*** Block opens ***
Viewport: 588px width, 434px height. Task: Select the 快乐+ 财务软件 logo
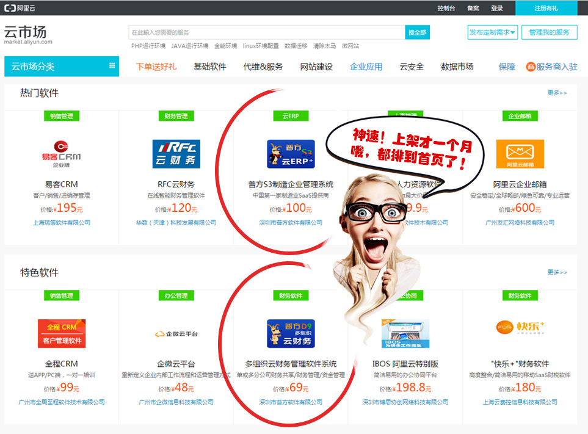[x=520, y=328]
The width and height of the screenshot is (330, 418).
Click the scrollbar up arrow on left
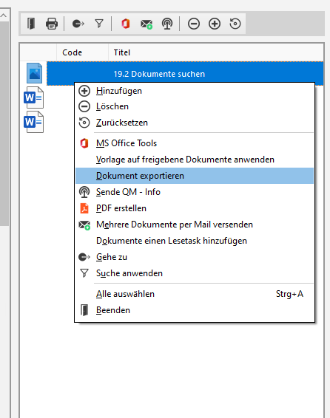click(x=4, y=16)
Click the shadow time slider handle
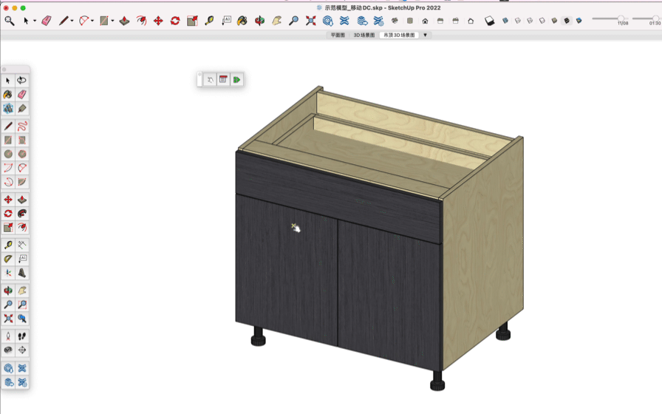Image resolution: width=662 pixels, height=414 pixels. pyautogui.click(x=621, y=18)
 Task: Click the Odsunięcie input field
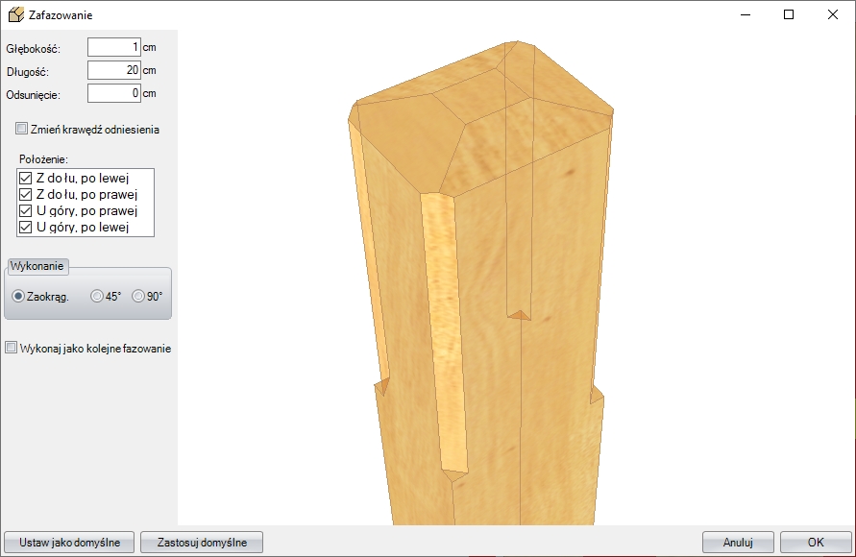pos(113,93)
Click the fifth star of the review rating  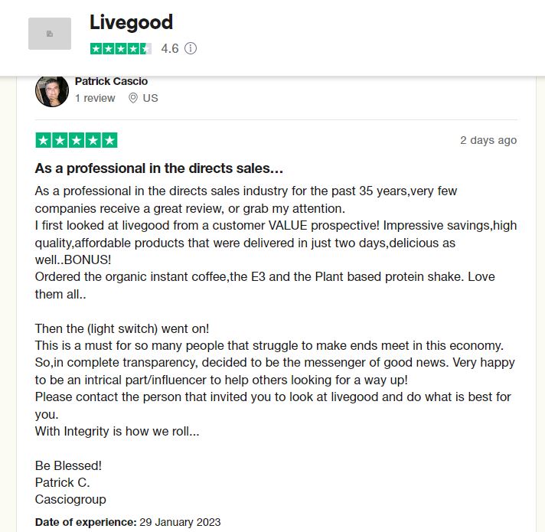(x=109, y=140)
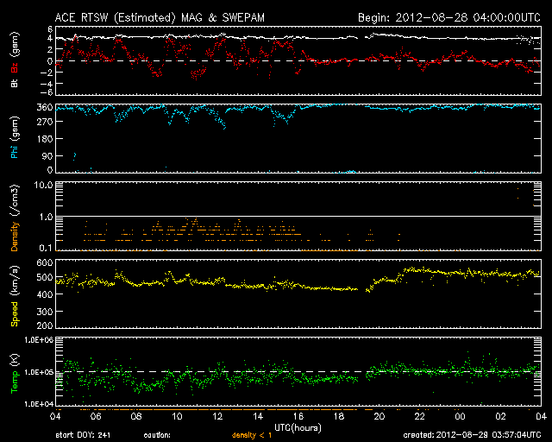Click the Speed (km/s) axis label
552x442 pixels.
pyautogui.click(x=15, y=293)
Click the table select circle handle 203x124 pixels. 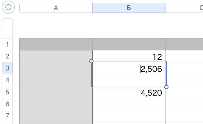pos(8,7)
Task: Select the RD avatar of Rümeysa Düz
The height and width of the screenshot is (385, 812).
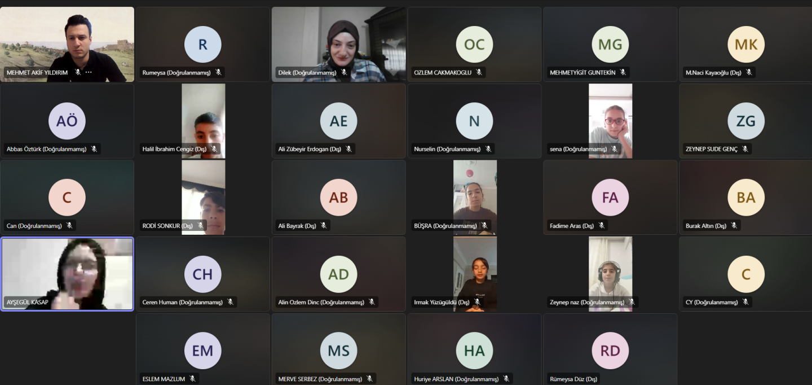Action: [610, 351]
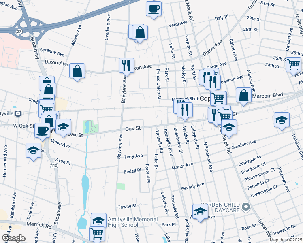Screen dimensions: 303x243
Task: Open the shopping cart marker near Merrick Rd
Action: pyautogui.click(x=97, y=234)
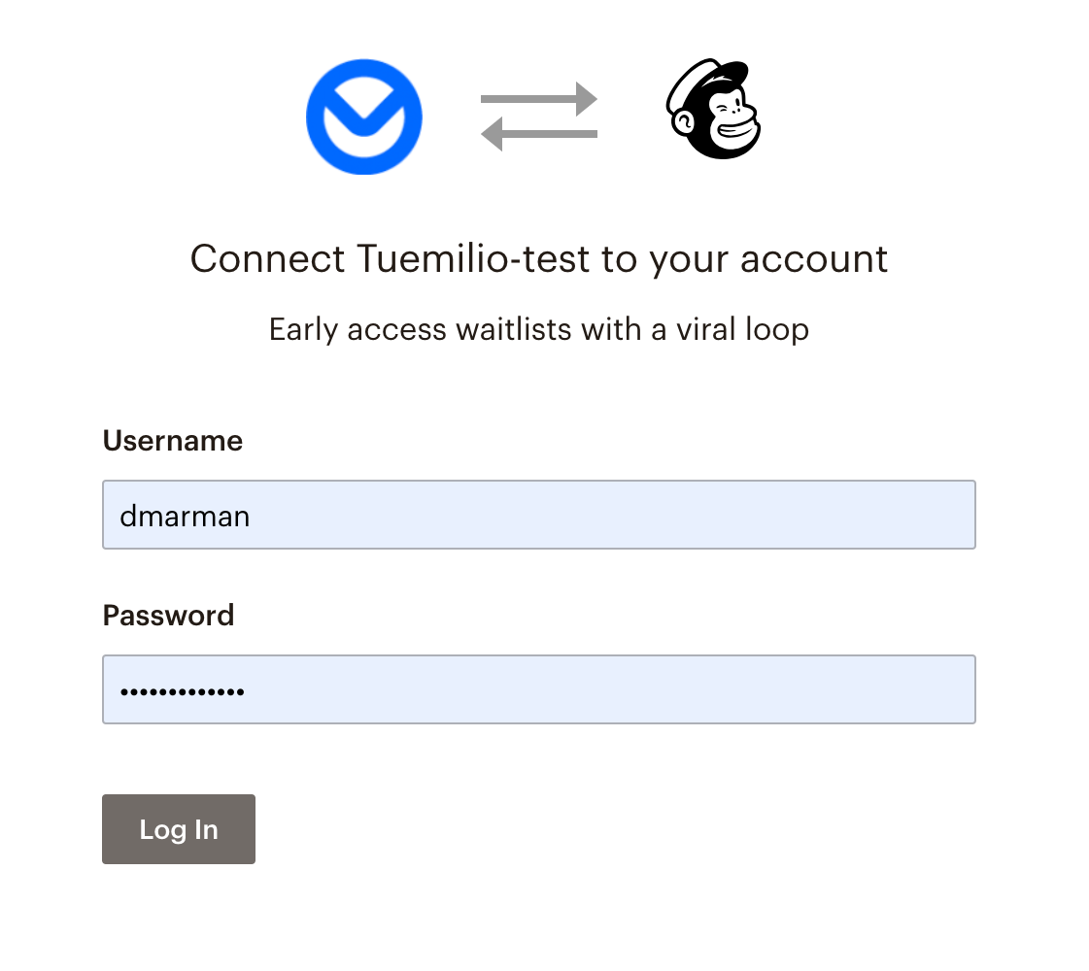
Task: Click the Username label
Action: [x=173, y=441]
*** Block closes ***
### [What you will do]
Within the listing above, find the line containing "Task: Select the RD avatar of Rümeysa Düz", then print it and every line after it exactly, leaving out pictures.

### [Written answer]
Task: Select the RD avatar of Rümeysa Düz
The height and width of the screenshot is (385, 812).
Action: [610, 351]
Screen dimensions: 303x243
Task: Open the shopping cart marker near Merrick Rd
Action: pyautogui.click(x=97, y=234)
Task: Click the Username label
Action: [x=173, y=441]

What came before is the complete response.